Gladiator: Vengeance
- Author: Simon Scarrow
- Language: English
- Series: Gladiator series
- Genre: Young Adult Fiction
- Publisher: Penguin Books (UK)
- Publication date: 2014
- Publication place: United Kingdom
- Pages: 304 pp. (paperback)
- ISBN: 978-0-14-133903-0 (paperback)
- Preceded by: Gladiator: Son of Spartacus

= Gladiator: Vengeance =

2014 book by Simon Scarrow

Gladiator: Vengeance is the fourth book in the Gladiator Series, by Simon Scarrow.

== Plot summary ==

Marcus may be free from the brutal training regime of the gladiators but he will not rest until he finds his mother. With his old friends Festus and Lupus at his side, and a letter from Caesar instructing all who cross his path to help him, he begins his journey.
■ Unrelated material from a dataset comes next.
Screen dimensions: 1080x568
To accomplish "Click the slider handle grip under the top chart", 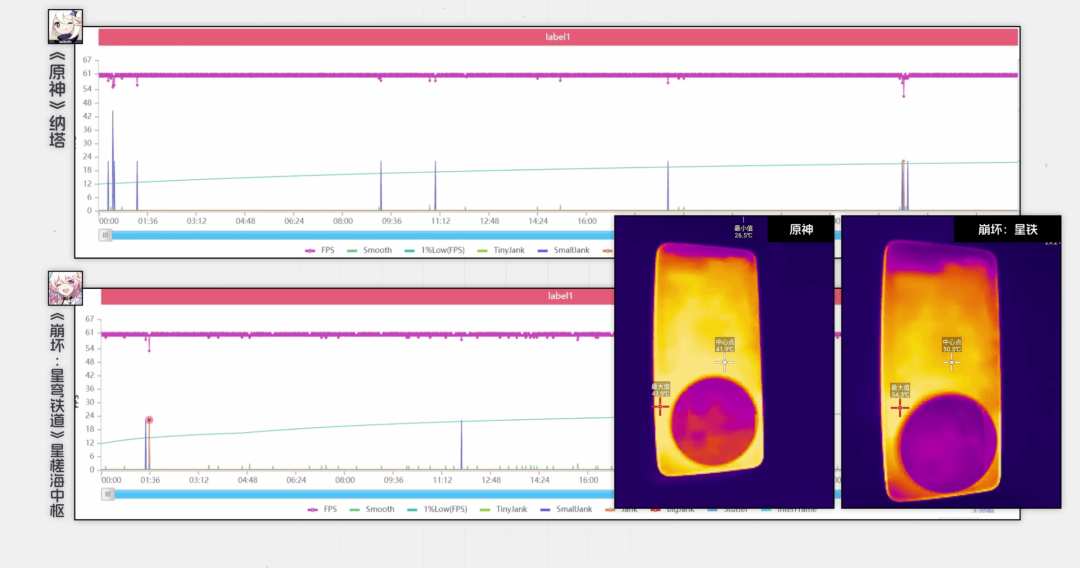I will click(105, 235).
He is going back to the lands where he lived as a slave boy: the remote farming estate of the savage Decimus. Yet Ancient Greece is ruled by deceit and corruption. Many do not want to see Marcus succeed. Many more would rather see him dead.

==Style==
The Gladiator series is intended for young teens and older, with a targeted age group of 11 years old and up. The story is quite clear, fast and without excessive details. The frequent action scenes are described very precisely and graphically.